■ Task requirements ■
Restate verbatim the span of lines below between the line with "Privacy Policy (341, 1391)" and the line with "MR-932AHD (1485, 642)", including those two lines, and only that span.

======== Supplied entries ========

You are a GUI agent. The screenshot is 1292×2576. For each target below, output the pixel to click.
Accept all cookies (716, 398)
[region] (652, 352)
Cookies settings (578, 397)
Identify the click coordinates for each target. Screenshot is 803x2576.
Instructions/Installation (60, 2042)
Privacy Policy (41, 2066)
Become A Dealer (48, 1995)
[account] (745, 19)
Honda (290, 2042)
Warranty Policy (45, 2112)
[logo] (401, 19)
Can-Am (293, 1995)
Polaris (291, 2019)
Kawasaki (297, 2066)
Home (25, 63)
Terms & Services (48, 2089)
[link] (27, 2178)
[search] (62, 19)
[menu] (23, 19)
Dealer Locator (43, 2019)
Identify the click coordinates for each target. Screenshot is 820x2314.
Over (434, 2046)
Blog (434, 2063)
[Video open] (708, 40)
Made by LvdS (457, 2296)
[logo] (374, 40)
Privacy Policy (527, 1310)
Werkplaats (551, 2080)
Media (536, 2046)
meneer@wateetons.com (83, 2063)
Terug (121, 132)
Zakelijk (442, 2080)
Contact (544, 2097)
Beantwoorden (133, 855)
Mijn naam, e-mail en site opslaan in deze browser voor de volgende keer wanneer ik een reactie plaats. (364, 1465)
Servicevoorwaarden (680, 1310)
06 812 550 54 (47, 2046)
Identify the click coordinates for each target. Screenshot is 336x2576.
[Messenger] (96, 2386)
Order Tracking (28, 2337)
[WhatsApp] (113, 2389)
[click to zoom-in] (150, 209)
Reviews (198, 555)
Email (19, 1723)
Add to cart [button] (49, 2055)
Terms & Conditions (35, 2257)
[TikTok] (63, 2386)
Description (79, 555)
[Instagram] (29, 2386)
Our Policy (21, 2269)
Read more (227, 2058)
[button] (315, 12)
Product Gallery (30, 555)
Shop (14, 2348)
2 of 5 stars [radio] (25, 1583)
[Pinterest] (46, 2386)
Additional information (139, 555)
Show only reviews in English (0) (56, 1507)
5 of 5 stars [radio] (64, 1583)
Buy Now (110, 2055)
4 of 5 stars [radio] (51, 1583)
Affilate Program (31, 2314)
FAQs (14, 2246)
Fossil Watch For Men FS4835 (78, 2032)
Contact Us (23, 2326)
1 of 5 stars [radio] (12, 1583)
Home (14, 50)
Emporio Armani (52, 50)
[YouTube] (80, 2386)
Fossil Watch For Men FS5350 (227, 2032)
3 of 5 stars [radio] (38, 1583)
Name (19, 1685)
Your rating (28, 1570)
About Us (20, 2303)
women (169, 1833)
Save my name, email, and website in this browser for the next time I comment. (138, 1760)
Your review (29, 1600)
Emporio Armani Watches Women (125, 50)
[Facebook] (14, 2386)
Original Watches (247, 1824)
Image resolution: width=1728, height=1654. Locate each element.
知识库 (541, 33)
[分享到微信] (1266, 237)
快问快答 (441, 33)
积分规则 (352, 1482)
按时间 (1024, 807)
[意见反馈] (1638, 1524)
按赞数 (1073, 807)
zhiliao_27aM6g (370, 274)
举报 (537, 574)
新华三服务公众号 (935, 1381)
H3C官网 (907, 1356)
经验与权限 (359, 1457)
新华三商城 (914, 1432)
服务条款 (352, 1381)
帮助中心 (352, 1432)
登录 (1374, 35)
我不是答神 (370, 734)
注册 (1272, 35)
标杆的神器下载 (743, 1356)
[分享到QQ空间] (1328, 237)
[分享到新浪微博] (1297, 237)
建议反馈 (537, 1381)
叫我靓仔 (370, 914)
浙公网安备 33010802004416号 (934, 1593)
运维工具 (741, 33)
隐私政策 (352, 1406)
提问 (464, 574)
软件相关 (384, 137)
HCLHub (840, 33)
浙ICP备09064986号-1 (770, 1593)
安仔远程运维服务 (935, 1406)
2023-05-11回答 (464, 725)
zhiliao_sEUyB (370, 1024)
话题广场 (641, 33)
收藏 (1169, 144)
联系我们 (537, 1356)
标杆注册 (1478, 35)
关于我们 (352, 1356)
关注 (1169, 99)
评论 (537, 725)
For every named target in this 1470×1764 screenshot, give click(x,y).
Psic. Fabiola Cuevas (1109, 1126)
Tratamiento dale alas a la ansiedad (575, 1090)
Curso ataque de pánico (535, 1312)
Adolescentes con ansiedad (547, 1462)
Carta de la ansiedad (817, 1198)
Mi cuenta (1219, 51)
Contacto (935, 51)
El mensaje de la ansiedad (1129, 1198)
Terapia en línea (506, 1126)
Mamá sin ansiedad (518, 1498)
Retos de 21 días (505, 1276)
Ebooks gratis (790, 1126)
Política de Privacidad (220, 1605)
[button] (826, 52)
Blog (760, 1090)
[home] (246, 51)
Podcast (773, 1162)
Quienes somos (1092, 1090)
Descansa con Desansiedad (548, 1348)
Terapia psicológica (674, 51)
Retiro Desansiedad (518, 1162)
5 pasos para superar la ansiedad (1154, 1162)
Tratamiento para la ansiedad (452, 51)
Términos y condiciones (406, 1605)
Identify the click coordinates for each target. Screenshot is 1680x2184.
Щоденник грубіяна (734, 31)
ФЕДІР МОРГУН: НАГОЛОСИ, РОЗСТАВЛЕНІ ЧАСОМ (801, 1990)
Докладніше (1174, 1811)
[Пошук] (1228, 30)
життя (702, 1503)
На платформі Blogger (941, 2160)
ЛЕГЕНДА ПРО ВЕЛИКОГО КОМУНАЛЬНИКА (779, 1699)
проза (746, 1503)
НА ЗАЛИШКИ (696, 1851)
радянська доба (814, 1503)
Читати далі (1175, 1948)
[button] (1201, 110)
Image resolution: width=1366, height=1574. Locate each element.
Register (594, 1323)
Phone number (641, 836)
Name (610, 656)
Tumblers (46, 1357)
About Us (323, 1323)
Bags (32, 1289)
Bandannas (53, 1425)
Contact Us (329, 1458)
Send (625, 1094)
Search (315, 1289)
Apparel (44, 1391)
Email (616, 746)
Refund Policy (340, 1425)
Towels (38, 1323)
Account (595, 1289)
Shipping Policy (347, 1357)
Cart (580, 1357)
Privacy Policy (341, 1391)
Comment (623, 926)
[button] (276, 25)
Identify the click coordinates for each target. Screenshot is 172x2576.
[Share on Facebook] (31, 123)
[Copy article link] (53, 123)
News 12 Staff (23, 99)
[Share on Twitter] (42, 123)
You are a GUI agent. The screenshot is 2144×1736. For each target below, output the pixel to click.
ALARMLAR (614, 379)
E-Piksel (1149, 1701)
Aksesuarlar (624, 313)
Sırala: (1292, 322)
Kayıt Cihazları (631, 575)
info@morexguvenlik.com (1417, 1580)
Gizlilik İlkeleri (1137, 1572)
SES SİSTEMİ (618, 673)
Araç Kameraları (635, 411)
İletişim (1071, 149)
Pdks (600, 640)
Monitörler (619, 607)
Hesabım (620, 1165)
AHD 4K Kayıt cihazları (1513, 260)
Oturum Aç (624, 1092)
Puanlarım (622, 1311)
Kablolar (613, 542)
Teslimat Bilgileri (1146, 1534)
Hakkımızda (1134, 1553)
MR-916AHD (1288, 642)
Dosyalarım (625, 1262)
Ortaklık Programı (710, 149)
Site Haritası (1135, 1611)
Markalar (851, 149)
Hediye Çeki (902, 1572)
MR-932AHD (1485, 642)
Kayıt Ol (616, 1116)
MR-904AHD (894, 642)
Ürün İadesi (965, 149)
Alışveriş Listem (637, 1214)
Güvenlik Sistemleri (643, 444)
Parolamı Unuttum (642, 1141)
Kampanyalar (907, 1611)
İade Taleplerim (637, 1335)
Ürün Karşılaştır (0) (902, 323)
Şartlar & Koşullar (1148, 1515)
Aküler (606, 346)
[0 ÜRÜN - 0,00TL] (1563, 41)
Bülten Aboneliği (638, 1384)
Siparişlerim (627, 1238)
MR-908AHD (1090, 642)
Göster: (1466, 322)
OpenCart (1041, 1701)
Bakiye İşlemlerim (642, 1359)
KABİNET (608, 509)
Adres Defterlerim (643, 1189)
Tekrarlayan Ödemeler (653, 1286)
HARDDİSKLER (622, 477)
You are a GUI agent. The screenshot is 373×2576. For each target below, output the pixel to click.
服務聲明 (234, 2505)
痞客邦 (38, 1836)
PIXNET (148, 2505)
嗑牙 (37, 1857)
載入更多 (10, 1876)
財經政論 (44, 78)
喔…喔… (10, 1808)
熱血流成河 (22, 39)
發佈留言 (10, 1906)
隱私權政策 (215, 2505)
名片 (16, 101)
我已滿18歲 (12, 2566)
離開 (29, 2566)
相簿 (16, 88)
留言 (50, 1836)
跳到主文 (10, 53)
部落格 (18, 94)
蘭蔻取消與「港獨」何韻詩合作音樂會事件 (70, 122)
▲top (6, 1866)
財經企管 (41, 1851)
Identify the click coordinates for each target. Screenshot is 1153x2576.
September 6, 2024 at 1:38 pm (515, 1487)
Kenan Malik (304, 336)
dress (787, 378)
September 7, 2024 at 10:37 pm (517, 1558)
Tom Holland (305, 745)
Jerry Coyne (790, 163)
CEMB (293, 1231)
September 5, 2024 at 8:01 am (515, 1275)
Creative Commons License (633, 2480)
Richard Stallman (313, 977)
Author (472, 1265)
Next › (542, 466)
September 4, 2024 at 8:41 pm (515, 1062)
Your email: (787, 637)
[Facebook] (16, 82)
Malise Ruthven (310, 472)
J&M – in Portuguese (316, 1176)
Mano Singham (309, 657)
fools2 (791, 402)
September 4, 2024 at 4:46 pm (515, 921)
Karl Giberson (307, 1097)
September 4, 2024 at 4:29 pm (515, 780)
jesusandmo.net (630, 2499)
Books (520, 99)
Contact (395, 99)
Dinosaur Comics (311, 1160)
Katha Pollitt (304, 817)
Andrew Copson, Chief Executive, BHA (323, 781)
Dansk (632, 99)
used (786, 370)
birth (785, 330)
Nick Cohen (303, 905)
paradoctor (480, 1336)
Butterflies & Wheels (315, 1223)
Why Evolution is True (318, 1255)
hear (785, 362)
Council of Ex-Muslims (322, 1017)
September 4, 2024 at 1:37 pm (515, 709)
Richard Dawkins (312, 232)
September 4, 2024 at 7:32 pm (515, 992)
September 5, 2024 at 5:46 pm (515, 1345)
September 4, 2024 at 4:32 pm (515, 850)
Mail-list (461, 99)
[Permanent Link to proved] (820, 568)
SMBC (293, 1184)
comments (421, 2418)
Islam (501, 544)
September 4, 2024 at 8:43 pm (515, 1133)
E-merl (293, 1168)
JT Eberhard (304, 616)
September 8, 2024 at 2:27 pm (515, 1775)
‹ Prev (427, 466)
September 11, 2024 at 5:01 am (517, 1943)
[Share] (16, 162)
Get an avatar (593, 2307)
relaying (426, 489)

========

■ Solution to this exercise ■
Privacy Policy (341, 1391)
Comment (623, 926)
[button] (276, 25)
Identify the click coordinates for each target. Screenshot is 172x2576.
[Share on Facebook] (31, 123)
[Copy article link] (53, 123)
News 12 Staff (23, 99)
[Share on Twitter] (42, 123)
You are a GUI agent. The screenshot is 2144×1736. For each target below, output the pixel to click.
ALARMLAR (614, 379)
E-Piksel (1149, 1701)
Aksesuarlar (624, 313)
Sırala: (1292, 322)
Kayıt Cihazları (631, 575)
info@morexguvenlik.com (1417, 1580)
Gizlilik İlkeleri (1137, 1572)
SES SİSTEMİ (618, 673)
Araç Kameraları (635, 411)
İletişim (1071, 149)
Pdks (600, 640)
Monitörler (619, 607)
Hesabım (620, 1165)
AHD 4K Kayıt cihazları (1513, 260)
Oturum Aç (624, 1092)
Puanlarım (622, 1311)
Kablolar (613, 542)
Teslimat Bilgileri (1146, 1534)
Hakkımızda (1134, 1553)
MR-916AHD (1288, 642)
Dosyalarım (625, 1262)
Ortaklık Programı (710, 149)
Site Haritası (1135, 1611)
Markalar (851, 149)
Hediye Çeki (902, 1572)
MR-932AHD (1485, 642)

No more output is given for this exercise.